Tuesday, March 26, 2013

Justices Could Skirt Ruling on Proposition 8

      The Supreme Court justices appeared to open the possibility of skirting a definitive ruling on California’s gay-marriage ban in Proposition 8 after hour-long arguments on Tuesday, but a majority of the justices also signaled at least tentative support for marriage rights for gays and lesbians.
      At Chief Justice John G. Roberts Jr.’s urging, all three attorneys in the case were directed to begin their presentations by addressing an important jurisdictional issue: whether the supporters of the 2008 ballot measure have legal standing to defend it in federal court after state officials declined.
      By the end of the argument, observers were counting five justices — Roberts and liberal justices Ruth Bader Ginsburg, Stephen G. Breyer, Sonia Sotomayor and Elena Kagan — as possible votes to rule that the initiative’s sponsors could not appeal the lower court decisions striking down the measure. “Once it’s passed, they have no proprietary interest in it,” Ginsburg commented early in the argument.
      A ruling to that effect could wipe Prop 8 off the books and reinstate gay marriage in California. Supporters might try to argue, however, that the lower court ruling applies only to the two same-sex couples who filed the challenge in 2009.
      The only Californian on the court, Justice Anthony M. Kennedy, seemed more open at times to allowing the initiative’s sponsors to take the state’s place in defending the measure.
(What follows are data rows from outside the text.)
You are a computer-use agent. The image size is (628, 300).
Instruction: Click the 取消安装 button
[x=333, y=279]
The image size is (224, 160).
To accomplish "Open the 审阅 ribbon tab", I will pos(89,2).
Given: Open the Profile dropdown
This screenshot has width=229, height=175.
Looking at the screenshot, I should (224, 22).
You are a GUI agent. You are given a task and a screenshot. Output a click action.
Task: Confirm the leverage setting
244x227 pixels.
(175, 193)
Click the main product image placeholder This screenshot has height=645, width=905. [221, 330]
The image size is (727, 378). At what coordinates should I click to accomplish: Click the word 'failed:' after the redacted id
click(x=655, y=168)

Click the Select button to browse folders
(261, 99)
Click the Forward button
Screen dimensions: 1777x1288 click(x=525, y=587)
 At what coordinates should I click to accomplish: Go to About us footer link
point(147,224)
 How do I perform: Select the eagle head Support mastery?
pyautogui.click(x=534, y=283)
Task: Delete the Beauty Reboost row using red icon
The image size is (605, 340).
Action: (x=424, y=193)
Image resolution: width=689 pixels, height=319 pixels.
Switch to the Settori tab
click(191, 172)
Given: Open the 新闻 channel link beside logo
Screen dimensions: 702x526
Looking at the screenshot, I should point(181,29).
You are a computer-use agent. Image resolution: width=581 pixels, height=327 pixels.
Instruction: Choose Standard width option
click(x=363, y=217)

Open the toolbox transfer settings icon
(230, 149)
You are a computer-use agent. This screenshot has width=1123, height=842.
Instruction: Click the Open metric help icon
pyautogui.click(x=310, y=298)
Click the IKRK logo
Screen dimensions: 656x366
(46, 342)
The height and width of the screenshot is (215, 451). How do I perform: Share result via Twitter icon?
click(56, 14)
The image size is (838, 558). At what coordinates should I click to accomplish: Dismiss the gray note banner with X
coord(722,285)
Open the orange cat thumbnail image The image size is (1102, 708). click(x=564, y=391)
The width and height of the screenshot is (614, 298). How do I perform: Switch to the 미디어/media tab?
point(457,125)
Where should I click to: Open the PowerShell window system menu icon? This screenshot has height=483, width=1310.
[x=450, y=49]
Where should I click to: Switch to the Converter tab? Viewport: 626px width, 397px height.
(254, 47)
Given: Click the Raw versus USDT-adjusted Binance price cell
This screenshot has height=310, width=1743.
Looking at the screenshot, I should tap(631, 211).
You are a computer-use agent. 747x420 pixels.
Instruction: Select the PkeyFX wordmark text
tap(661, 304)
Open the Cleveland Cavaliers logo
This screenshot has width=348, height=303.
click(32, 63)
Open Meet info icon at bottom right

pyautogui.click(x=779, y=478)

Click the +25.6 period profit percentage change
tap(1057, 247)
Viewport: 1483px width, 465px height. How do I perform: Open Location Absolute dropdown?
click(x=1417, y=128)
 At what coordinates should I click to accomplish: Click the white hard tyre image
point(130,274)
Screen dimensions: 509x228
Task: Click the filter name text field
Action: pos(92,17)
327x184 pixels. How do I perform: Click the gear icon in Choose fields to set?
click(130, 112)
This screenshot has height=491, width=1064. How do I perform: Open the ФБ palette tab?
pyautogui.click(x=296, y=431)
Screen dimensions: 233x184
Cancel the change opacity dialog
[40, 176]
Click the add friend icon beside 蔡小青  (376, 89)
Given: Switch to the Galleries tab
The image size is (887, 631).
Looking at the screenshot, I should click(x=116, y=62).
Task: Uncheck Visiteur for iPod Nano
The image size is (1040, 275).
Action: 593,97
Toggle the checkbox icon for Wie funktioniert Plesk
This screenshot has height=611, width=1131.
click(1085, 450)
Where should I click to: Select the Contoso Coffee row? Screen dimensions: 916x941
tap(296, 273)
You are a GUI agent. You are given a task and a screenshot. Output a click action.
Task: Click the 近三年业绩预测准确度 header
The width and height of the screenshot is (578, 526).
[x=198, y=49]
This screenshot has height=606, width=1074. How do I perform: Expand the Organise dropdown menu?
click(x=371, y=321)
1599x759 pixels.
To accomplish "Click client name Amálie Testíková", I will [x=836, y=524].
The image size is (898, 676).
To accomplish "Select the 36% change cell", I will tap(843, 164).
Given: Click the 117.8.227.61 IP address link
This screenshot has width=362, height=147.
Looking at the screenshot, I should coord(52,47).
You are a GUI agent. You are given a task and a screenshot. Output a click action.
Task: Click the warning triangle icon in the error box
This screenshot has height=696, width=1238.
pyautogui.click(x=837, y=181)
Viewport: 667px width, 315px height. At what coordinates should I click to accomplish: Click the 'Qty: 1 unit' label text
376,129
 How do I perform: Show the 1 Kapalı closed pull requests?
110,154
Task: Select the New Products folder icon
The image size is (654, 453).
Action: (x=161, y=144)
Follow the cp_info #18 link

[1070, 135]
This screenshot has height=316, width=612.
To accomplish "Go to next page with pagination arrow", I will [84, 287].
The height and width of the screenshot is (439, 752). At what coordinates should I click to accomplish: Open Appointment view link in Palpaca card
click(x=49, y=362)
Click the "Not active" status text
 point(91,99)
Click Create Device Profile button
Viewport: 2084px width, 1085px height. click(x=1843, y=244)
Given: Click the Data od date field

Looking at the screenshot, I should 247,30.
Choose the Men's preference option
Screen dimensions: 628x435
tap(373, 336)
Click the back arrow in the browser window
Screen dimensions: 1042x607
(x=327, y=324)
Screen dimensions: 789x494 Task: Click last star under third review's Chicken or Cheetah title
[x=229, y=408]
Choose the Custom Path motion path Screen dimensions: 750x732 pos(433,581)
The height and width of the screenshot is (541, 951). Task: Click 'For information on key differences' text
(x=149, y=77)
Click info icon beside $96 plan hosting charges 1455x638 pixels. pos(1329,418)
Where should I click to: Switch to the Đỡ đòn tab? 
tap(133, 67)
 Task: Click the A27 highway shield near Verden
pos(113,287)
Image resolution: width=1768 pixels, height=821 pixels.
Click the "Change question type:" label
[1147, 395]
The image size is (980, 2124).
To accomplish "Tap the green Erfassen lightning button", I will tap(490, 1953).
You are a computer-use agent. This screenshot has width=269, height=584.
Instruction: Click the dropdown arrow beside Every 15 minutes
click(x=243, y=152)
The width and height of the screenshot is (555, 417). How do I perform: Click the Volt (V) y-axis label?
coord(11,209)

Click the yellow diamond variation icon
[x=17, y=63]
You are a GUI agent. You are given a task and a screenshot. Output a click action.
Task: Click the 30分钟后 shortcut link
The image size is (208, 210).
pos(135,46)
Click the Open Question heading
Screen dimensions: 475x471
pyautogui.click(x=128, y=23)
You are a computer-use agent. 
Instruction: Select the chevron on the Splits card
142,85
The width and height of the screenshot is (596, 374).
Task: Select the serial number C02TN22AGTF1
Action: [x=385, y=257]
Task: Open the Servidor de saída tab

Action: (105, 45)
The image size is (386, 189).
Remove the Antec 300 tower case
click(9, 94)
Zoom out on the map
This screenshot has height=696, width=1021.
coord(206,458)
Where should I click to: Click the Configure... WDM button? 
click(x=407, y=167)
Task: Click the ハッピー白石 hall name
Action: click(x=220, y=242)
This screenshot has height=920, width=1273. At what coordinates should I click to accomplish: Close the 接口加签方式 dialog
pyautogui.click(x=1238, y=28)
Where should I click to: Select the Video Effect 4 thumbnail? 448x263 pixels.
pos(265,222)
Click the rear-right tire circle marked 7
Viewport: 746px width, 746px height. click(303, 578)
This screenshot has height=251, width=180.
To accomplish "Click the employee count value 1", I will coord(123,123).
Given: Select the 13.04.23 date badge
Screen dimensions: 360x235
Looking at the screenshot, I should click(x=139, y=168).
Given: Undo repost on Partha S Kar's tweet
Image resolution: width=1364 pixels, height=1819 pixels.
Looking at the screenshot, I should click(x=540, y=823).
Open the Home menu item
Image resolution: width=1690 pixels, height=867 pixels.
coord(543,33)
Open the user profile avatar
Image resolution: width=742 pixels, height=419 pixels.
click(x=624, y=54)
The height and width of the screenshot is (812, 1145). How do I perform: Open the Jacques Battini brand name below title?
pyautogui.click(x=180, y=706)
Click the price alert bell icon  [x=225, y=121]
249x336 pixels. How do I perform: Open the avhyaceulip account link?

Late in the session, however, he raised the possibility that the court could simply dismiss the case as one that the justices should not have agreed to review at all. “I just wonder if the case was properly granted,” Kennedy said.
      The jurisdictional issue had hung over the case from the start, but many observers had assumed the court was prepared to get over that hurdle when it agreed to review the case in December. For his part, Justice Antonin Scalia made clear his view to that effect on Tuesday. “It’s too late for that, too late for that now, isn’t it?” Scalia said, referring to a possible dismissal.
      On the merits of the issue, the justices appeared divided along predictable conservative-liberal lines. All four liberal justices appeared skeptical of banning marriage for gays and lesbians. Kagan pointedly challenged Charles Cooper, attorney for the Prop 8 supporters, to specify what harm would result “to the institution of marriage or to opposite-sex couples” from allowing same-sex couples to marry. Cooper initially deflected the question, but pressed by Kennedy for a direct response said it was “impossible for anyone to foresee the future accurately enough to know exactly what those real-world consequences would be.”
      From the opposite side, Roberts, Scalia, and Samuel A. Alito Jr. voiced doubts about what Cooper continually referred to as “redefining marriage.” Scalia pointed to what he depicted as an open question among sociologists about the effects of raising children in same-sex households. “There’s no scientific answer to that question at this point in time,” Scalia said. The fourth conservative, Clarence Thomas, maintained his customary silence during the argument, but he is counted as unlikely to support judicially imposed recognition of same-sex marriage.
      Kennedy appeared to tilt his swing vote toward recognizing marriage rights for same-sex couples, most pointedly in a question about the estimated 40,000 children being raised by same-sex parents in California under existing law. “They want their parents to have full recognition and full status,” Kennedy said to Cooper. “The voice of those children is important in this case, don’t you think?”
      Despite the skeptical questioning of Cooper, lawyers on the opposite side — former U.S. solicitor general Theodore Olson for the plaintiffs and Solicitor General Donald Verrilli for the Obama administration — failed to find strong support from the bench for an agreed-on basis for invalidating Prop 8. The justices had three options before them: a broad ruling for same-sex marriage rights nationwide, advocated by Olson; a narrower stance advocated by the government affecting California and seven other states that recognize civil unions but not marriage for same-sex couples; and the narrowest position, taken by the Ninth U.S. Circuit Court of Appeals, that would apply only to California for first granting and then repealing same-sex marriage rights.
      Olson opened with a broadly framed plea for same-sex marriage rights, but when pressed by Scalia he backpedaled. “You could write a narrower decision,” Olson said. But Olson faced doubts from Kennedy in arguing for the Ninth Circuit’s rationale. California was being penalized, Kennedy said, for “not going far enough” to protect same-sex couples. “That’s a very odd rationale,” Kennedy said.
      In his turn, Verrilli also seemed to make little headway with the so-called “eight-state solution” that would mandate gay marriage rights in states that have already approved civil unions. “A state that has made considerable progress has to go all the way,” Ginsburg asked skeptically, but a state that “has done absolutely nothing at all . . . can do as it will.”
      Roberts was liberal with the clock for all three lawyers, allowing the scheduled hour to expand to 77 minutes. “The case is submitted,” Robert said as marshal Pamela Talkin prepared to gavel the session to an end. The court meets again at 10 a.m. on Wednesday to hear a second gay-marriage-related case: the constitutional challenge to the federal Defense of Marriage Act (DOMA).

Monday, March 25, 2013

'Heightened Scrutiny' in Gay Marriage Cases?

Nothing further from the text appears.